* _Supplied data_
[Start of Attachment]
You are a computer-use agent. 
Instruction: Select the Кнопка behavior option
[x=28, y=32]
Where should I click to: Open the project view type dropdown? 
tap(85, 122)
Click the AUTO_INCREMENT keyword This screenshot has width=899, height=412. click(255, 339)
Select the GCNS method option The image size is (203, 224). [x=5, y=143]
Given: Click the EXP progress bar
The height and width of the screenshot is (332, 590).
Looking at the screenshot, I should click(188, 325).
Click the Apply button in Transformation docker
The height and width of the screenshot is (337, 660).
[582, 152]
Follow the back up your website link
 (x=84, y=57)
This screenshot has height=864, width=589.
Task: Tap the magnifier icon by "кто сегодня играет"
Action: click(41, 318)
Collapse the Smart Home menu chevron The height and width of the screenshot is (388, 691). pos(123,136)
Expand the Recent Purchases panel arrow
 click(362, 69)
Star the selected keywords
[End of Attachment]
[Start of Attachment]
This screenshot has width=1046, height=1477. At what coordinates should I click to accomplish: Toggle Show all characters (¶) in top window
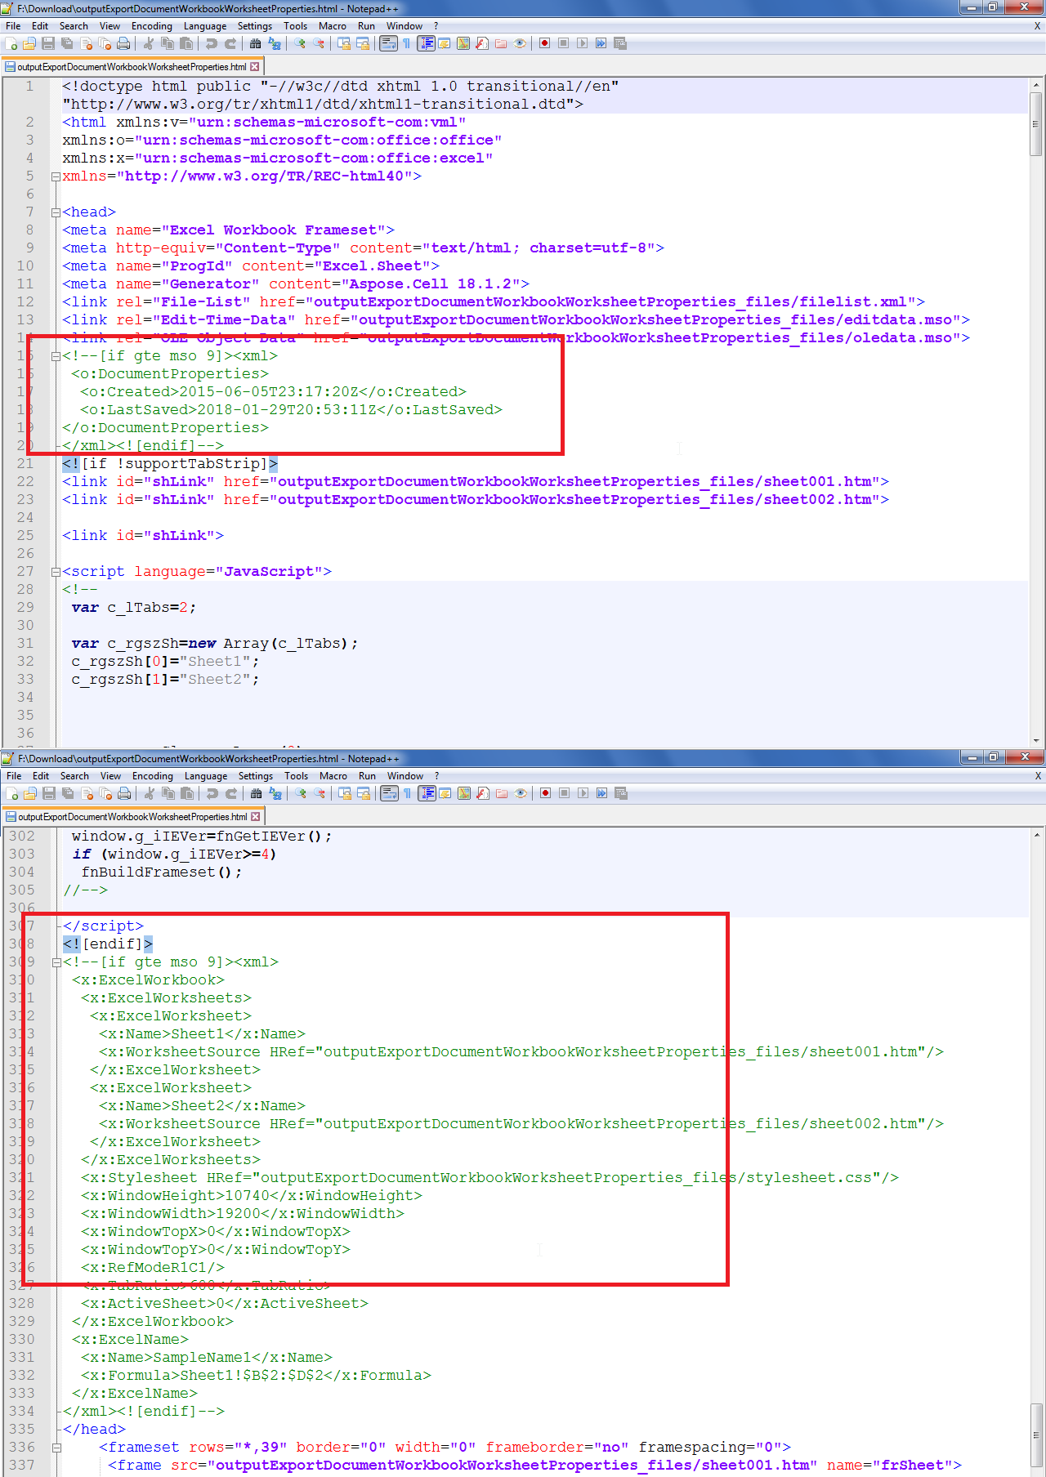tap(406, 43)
[End of Attachment]
[Start of Attachment]
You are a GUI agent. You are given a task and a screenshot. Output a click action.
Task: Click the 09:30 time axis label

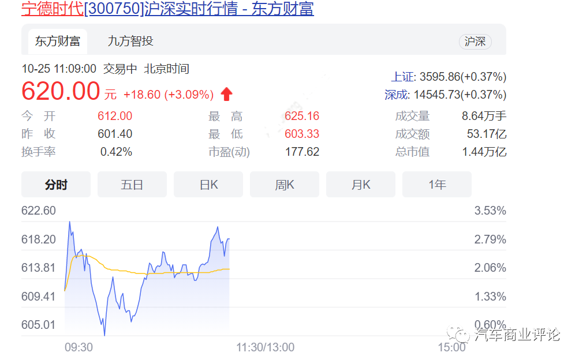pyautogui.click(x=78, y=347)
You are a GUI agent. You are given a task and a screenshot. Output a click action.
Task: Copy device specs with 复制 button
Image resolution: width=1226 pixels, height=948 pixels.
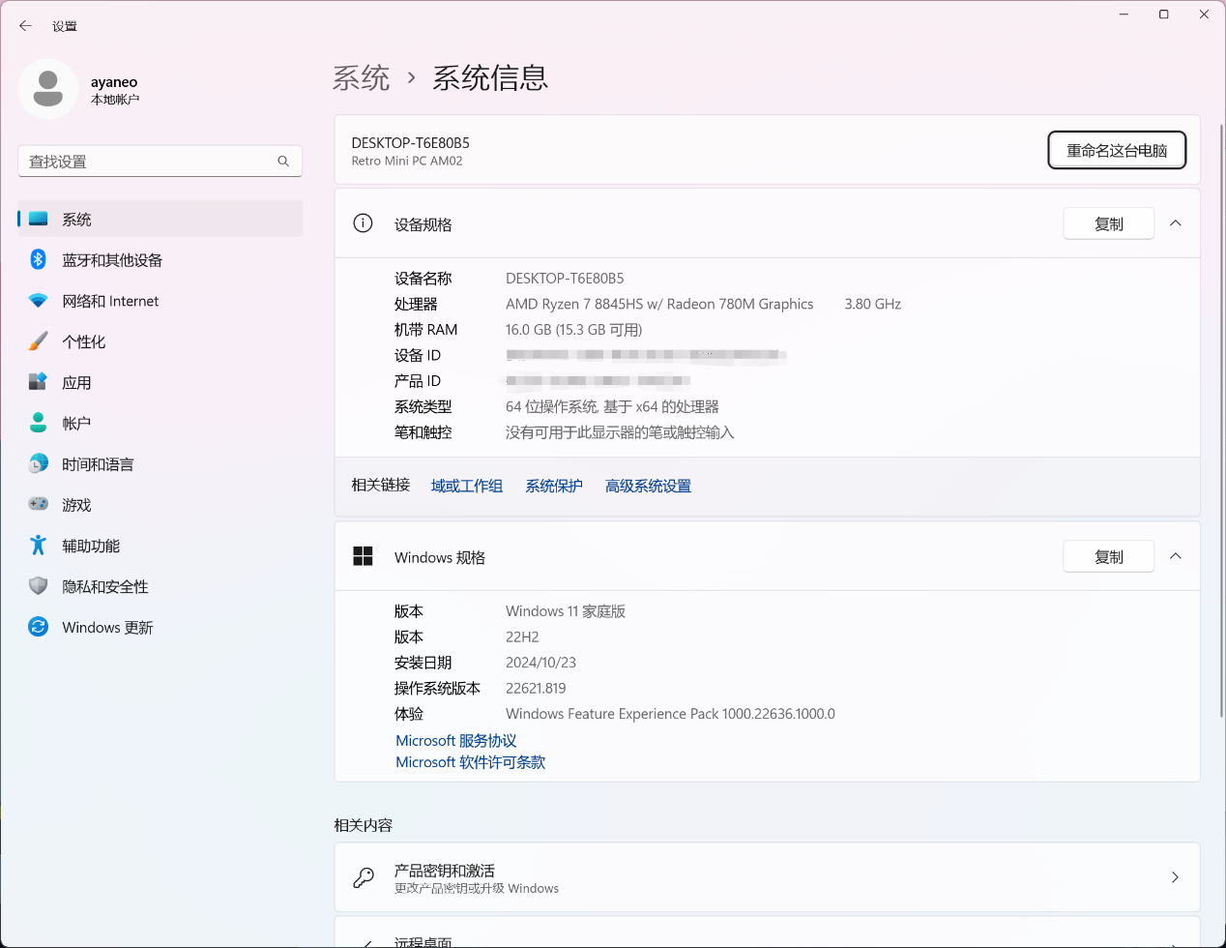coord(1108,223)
[End of Attachment]
* _Your assignment_
Set down precisely the lines above between the line holding "You are a computer-use agent." and the line holding "Click the Apply", inclusive, and nothing beyond them.

* _Result of this exercise_
You are a computer-use agent. 
Instruction: Select the Кнопка behavior option
[x=28, y=32]
Where should I click to: Open the project view type dropdown? 
tap(85, 122)
Click the AUTO_INCREMENT keyword This screenshot has width=899, height=412. click(255, 339)
Select the GCNS method option The image size is (203, 224). [x=5, y=143]
Given: Click the EXP progress bar
The height and width of the screenshot is (332, 590).
Looking at the screenshot, I should click(188, 325).
Click the Apply button in Transformation docker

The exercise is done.